A última vez que tive notícias de Albino Moisés foi precisamente há dois anos. O seu texto “Prostituta escreve livro sobre Rua Araújo” tornara-se viral nas redes sociais e eu não quis perder a oportunidade de lhe felicitar (não gosto muito da expressão parabenizar, ainda que aportuguesada). Disse ele, em resposta ao meu e-mail, que andara doente. Eu na minha santa inocência ou ignorância (confesso) pensava que a sua “incómoda ausência” tinha que ver com um velho truque dos escritores que, para permitir uma rápida fermentação do pensamento ou até adensar saudades, levam uma vida de monge. Transcrevo, a seguir, parte não negligenciável da resposta de Albino Moisés:
“Zikomo, grande amigo manhungue... (claro sem sentido regionalista... rsrsrsr...no sentido de "Mwatho muno", de filho da terra... se quiser manhungue de gema...). Que alegria e, muita honra tê-lo aqui, amigo Dias.

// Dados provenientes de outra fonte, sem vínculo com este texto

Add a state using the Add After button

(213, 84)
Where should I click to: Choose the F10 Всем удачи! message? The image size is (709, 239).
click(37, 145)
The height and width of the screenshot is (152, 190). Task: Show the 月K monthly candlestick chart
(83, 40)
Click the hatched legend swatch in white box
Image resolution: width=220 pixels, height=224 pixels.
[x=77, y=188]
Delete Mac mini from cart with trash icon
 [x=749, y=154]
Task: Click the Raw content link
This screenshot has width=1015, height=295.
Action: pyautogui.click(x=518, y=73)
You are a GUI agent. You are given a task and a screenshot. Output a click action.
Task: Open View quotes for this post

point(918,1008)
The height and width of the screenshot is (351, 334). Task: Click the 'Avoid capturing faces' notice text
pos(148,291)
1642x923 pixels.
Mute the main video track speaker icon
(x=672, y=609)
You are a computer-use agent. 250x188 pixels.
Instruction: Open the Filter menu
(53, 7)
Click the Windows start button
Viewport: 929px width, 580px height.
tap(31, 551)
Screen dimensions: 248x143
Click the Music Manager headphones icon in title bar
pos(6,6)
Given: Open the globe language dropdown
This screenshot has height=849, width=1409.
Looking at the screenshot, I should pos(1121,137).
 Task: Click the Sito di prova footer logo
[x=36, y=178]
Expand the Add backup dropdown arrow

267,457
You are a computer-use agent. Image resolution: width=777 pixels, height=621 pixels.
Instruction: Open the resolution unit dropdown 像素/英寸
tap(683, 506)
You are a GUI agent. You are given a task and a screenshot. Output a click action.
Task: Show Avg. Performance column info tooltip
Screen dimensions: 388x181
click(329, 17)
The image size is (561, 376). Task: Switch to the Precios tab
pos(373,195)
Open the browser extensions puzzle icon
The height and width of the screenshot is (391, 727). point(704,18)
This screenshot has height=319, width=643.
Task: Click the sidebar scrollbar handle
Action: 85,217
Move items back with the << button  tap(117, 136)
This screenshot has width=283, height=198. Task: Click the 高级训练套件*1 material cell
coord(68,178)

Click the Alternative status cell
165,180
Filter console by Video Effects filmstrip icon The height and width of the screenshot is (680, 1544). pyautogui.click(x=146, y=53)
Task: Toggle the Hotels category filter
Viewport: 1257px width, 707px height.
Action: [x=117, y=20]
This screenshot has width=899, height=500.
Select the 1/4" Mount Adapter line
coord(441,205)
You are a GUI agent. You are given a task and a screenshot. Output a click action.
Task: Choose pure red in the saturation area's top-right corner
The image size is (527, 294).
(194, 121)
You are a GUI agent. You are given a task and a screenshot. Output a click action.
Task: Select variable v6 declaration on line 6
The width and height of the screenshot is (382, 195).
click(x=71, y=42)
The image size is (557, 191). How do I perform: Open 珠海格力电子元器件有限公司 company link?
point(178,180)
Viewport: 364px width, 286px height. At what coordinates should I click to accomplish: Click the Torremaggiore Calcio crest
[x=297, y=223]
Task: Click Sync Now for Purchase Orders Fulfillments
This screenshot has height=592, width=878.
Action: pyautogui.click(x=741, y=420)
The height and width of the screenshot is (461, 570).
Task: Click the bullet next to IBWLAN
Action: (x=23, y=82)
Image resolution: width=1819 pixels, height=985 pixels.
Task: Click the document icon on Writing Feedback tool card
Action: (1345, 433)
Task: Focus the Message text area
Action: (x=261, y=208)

Olha, o meu sumiço deveu-se a um problema de saúde. Andei protelando durante algum tempo e chegou um dia que resolvi dar foco a essa questão. Acabei internado durante 1 mês no Hospital Militar de Maputo.... e sai há sensivelmente uma semana. Já estou bem e em repouso por trinta dias. Neste momento estou em casa. A crónica prostituta escrevi durante o tempo de "ócio" hospitalar.... rsrsrrs... e até aproveitei "matar o tempo" a ler alguns livros (…) [uso de comas no texto meu, VCD] Sobre essa crónica, ela faz parte de uma única entrevista que fiz no ano passado e publiquei já duas crónicas. E quis aproveitar o "sub-tema sobre o livro da prostituta" para fazer uma crónica, porque senti que se o fizesse dentro de um texto, ficava "amputado". (Envio-lhe os links das anteriores crónicas dessa entrevista com a prostituta, caso não tenha lido). Olha, pensei em ti, e aliás vou contactá-lo para discutirmos umas ideias, que aliás tu mesmo ainda na "tuga" colocaste um desafio que hoje, acho que já podemos voltar a abordar. Não quero "aproveitar" a sua mensagem para falar desse assunto. Neste momento estou a recuperar bem e em breve, vamos marcar para um papo e, aliás, faz já tempo que tal deveria ter acontecdo! E reconheço, que foi por culpa minha! Mano, valeu! Obrigado mais uma vez, pelo teu sinal. Pela tua força!
Albino Moisés.”
Sinto muito a tua falta amigo Albino. Custa-me não poder ler mais as suas lucubrações (uma grande e irreprimível lágrima quase que se assoma ao canto do meu olho direito). Que estejas onde mereces, amigo Albino, que é na paz eterna de Deus. Apresento os meus sinceros pêsames à Senhora Moisés e sua família, e ao Jornal Notícias, especialmente ao seu PCA Bento Baloi.